The trig functions that I’ve discussed so far (Sine, Cosine, and Tangent) will be incredibly useful to you when working specifically with right angle triangles. However, of course, not all triangles have a 90 degree angle in them. So can you still use these functions? Well, yes, but in a different way. One way is through application of the Law of Sines.

Let’s consider a triangle that has three different angles, none of which are right angles. The standard naming scheme still applies, although now there is no hypotenuse (remember, the hypotenuse is opposite to the 90 degree angle).

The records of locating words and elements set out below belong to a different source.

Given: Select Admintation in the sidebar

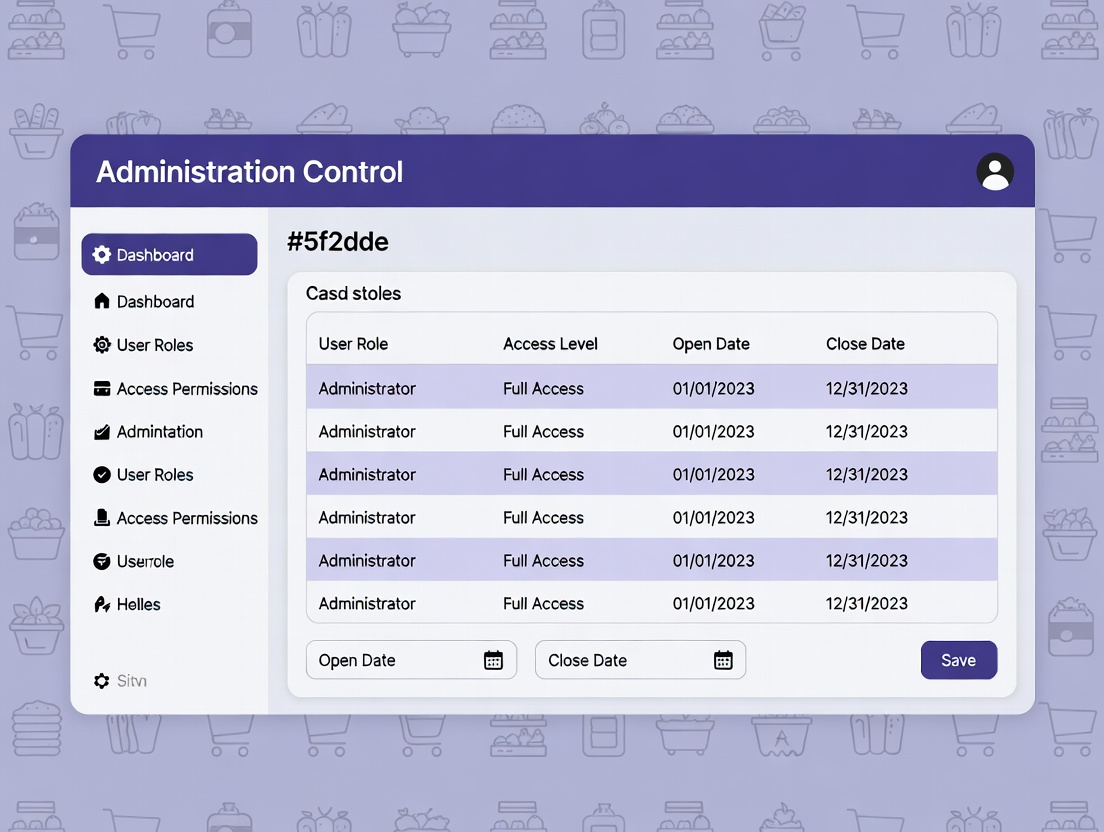Looking at the screenshot, I should [159, 432].
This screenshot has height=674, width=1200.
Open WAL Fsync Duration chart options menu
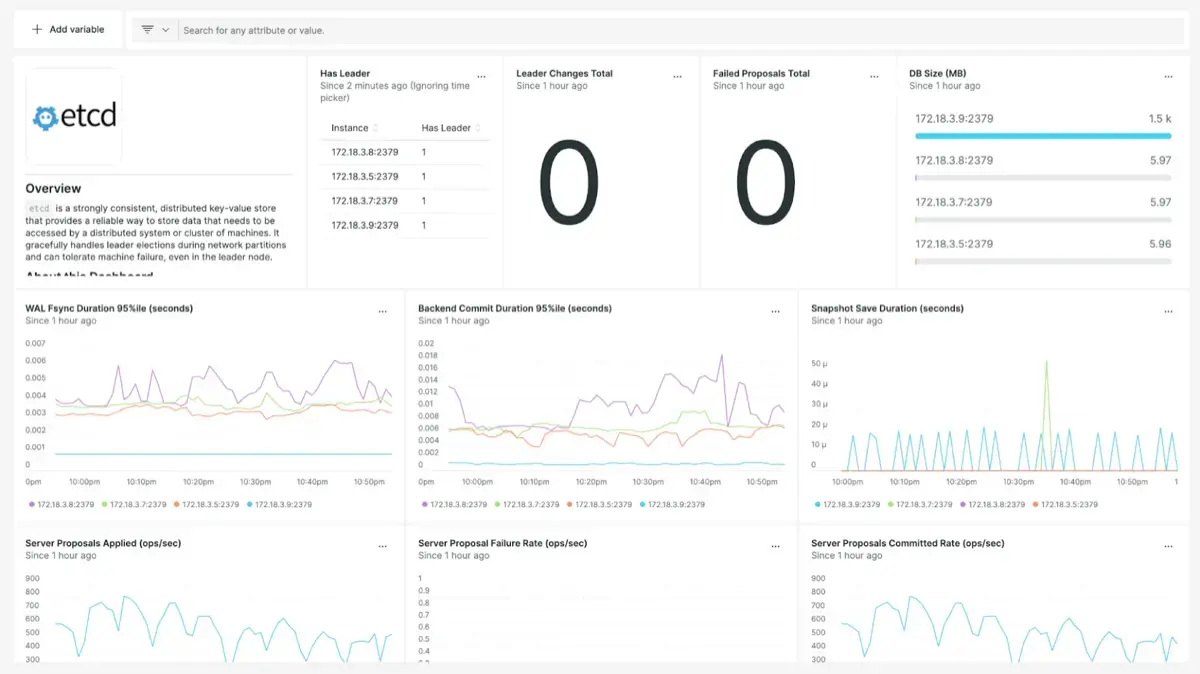click(x=383, y=312)
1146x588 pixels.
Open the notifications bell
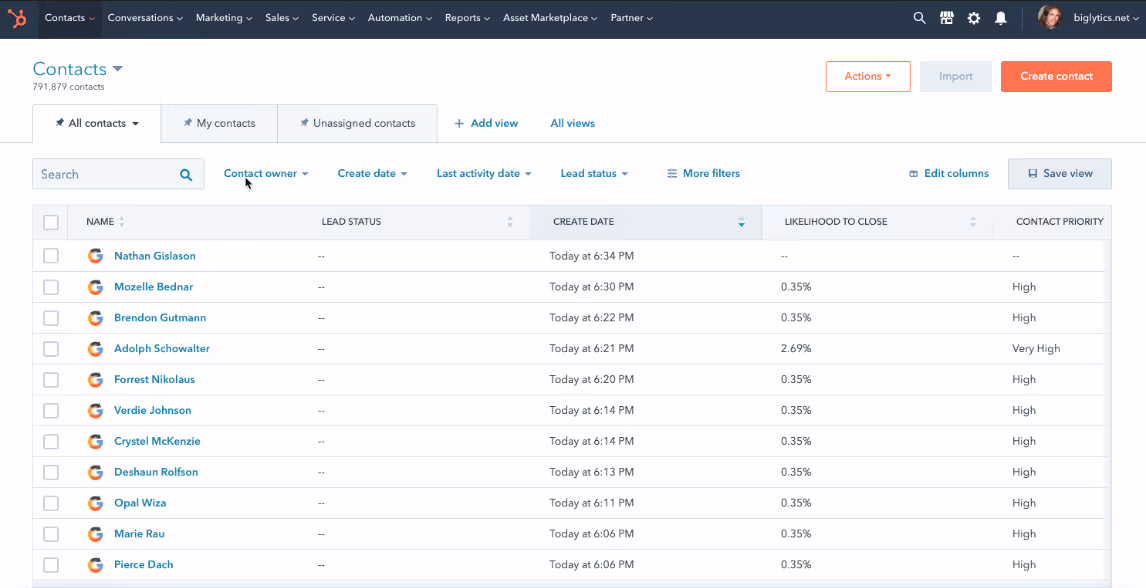pyautogui.click(x=1001, y=18)
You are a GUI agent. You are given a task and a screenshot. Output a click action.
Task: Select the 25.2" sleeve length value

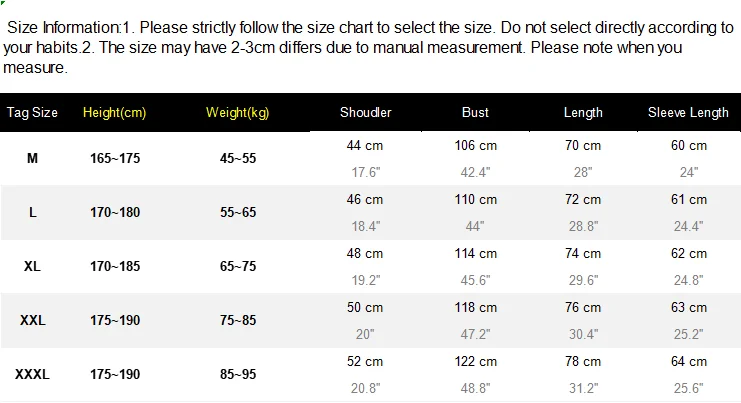pos(689,334)
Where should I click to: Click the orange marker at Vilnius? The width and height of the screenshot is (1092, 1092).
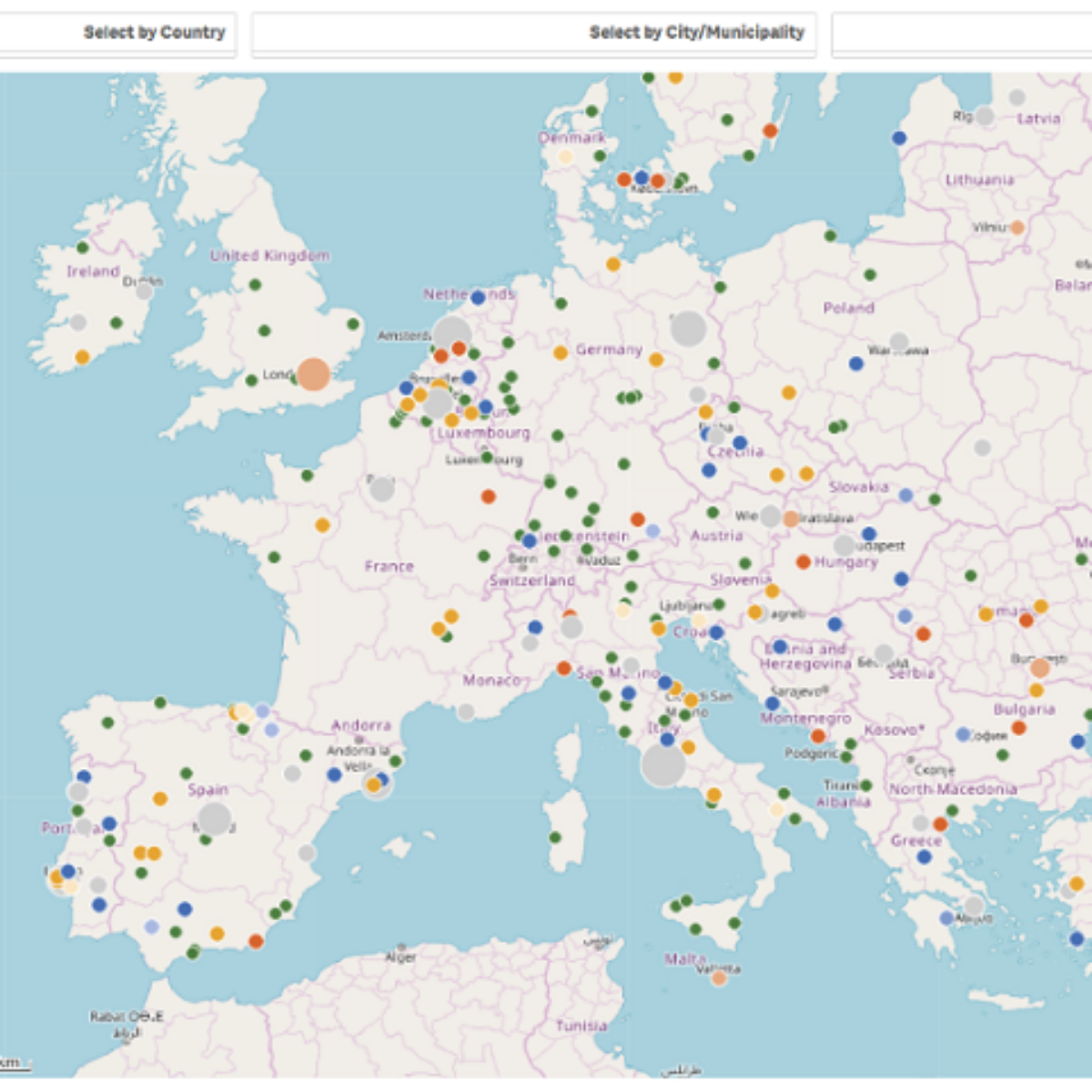(x=1017, y=228)
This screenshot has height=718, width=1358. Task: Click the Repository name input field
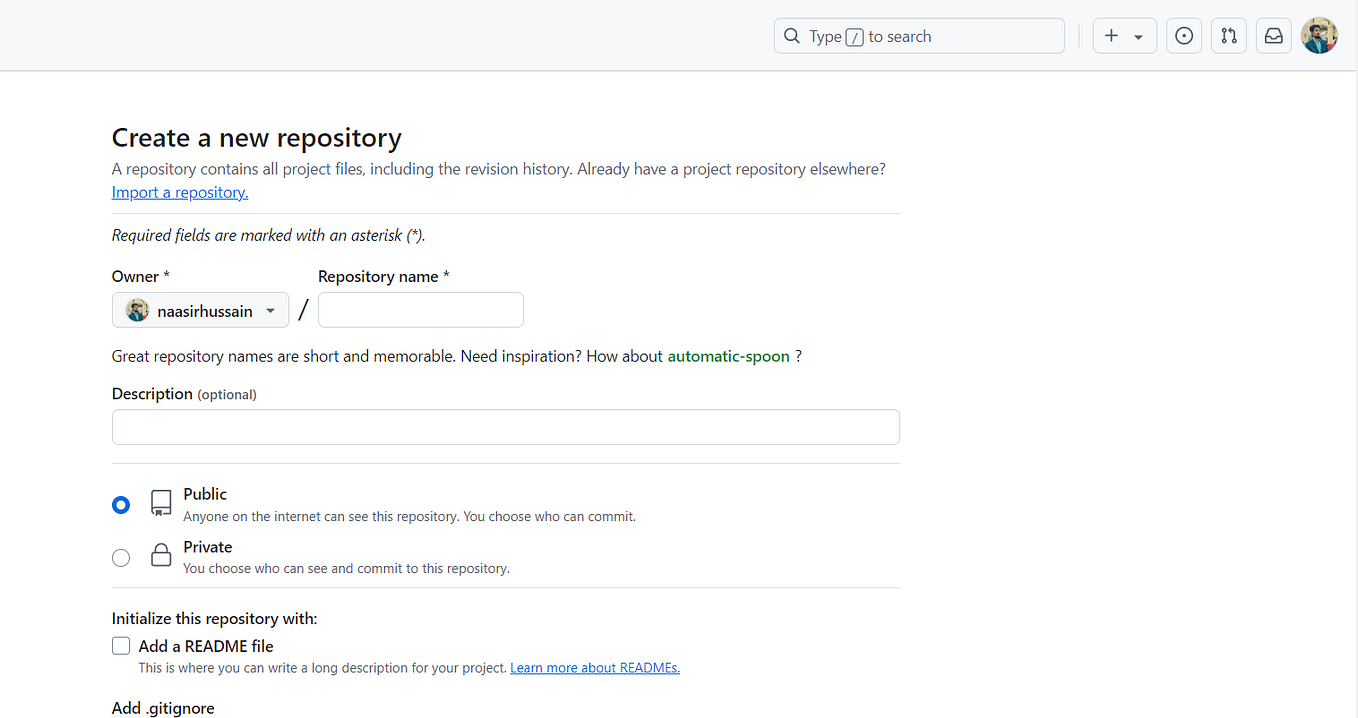420,309
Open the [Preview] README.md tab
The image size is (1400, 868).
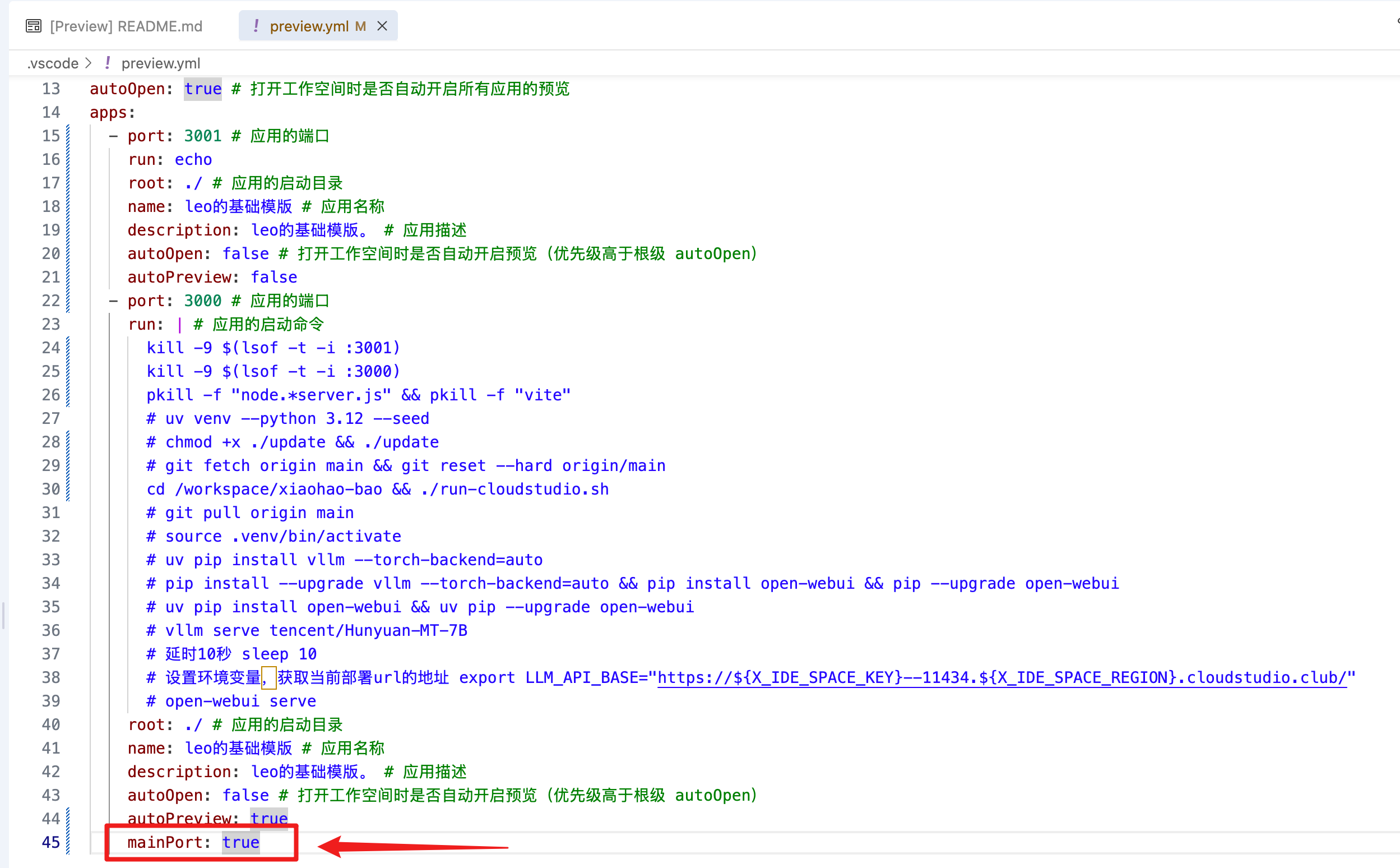pyautogui.click(x=126, y=26)
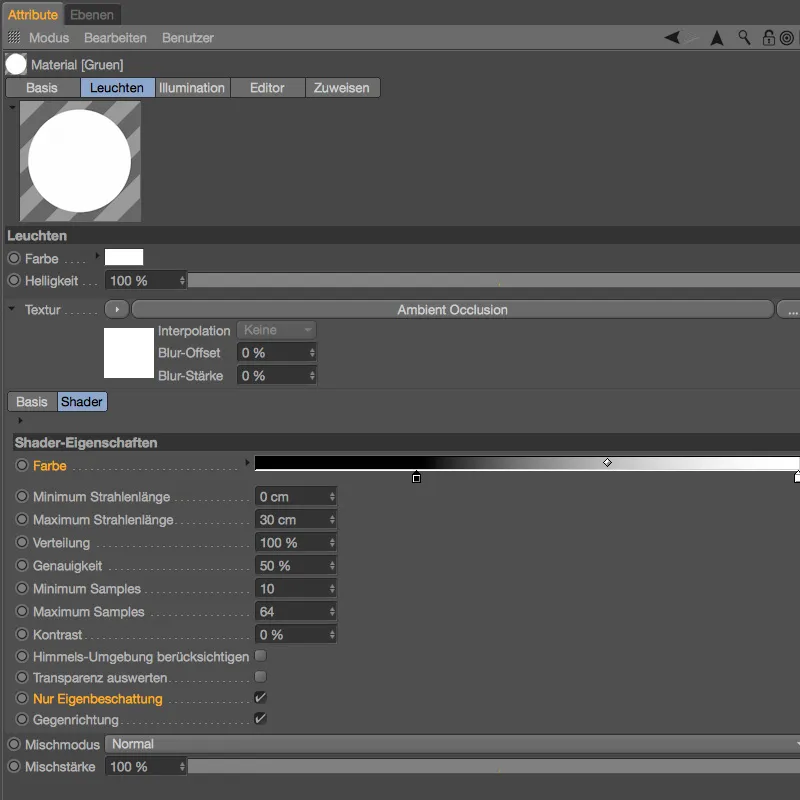Click the lock icon to lock the Attribute Manager
Screen dimensions: 800x800
(768, 37)
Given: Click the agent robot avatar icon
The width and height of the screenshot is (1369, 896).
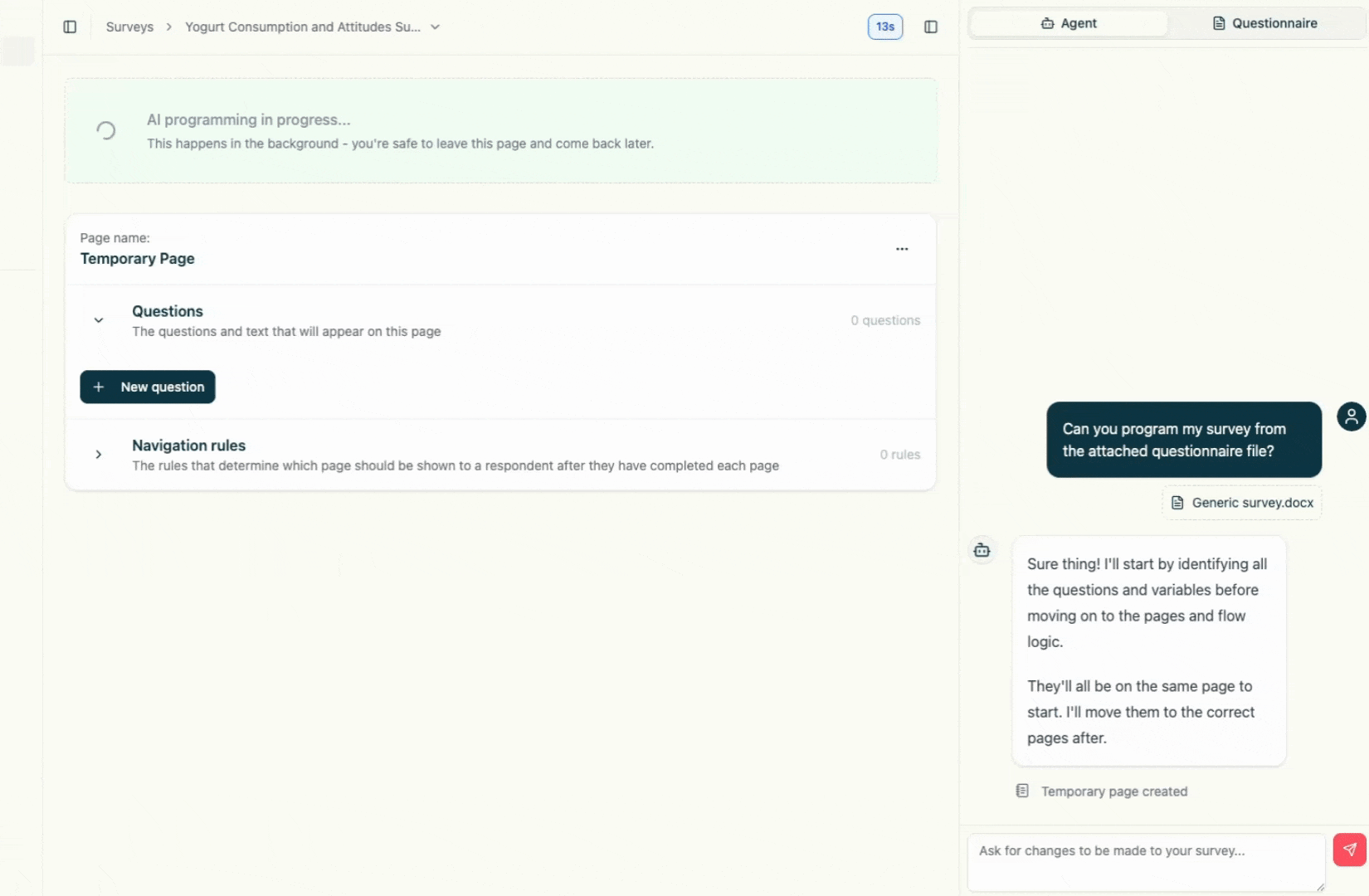Looking at the screenshot, I should pos(982,550).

So, now we have our triangle, what is sine law? This trigonometry sine law says that the ratio between the sine of an angle and the side opposite to it will be equal for all three angles. In other words:

a/SinA = b/SinB = c/SinC

Since you only really work with 2 ratios at a time, with a little rearranging, you can see that: aSinB = bSinA

So let’s try some sine law examples. Say we have a triangle with 1 known angle of 40 degrees, sides 4 and 6 units long. Find angle B:

The Sine Law says that the ratios of angle to opposite sides will be equal. With this, we know how to find an angle using sine law. So we have:

6 x (Sin 40) = 4 x (SinB)SinB = 0.964B = 74.62 degrees

Now, if the question had asked to find all the angles in this triangle, an easy trick you can apply at this point is to simply say that since the 3 angles in the triangle will add up to 180, you can just subtract your known angles from 180 to get the third angle:

180 = 40 + 74.62 + C

C = 65.38

And now that you have angle C, you can use the Law of Sines with that angle to solve for the final unknown side:

cSinA = aSinC

c x (Sin 40) = 4 x (Sin 65.38)

c = 5.66

Whenever you are given a triangle that does not include a right angle, but you are provided with 1) an angle, 2) the length of the side opposite to that angle, and 3) any one of either the other sides or angles, then you can use the Sine Law. Now you know how to find an angle using sine law!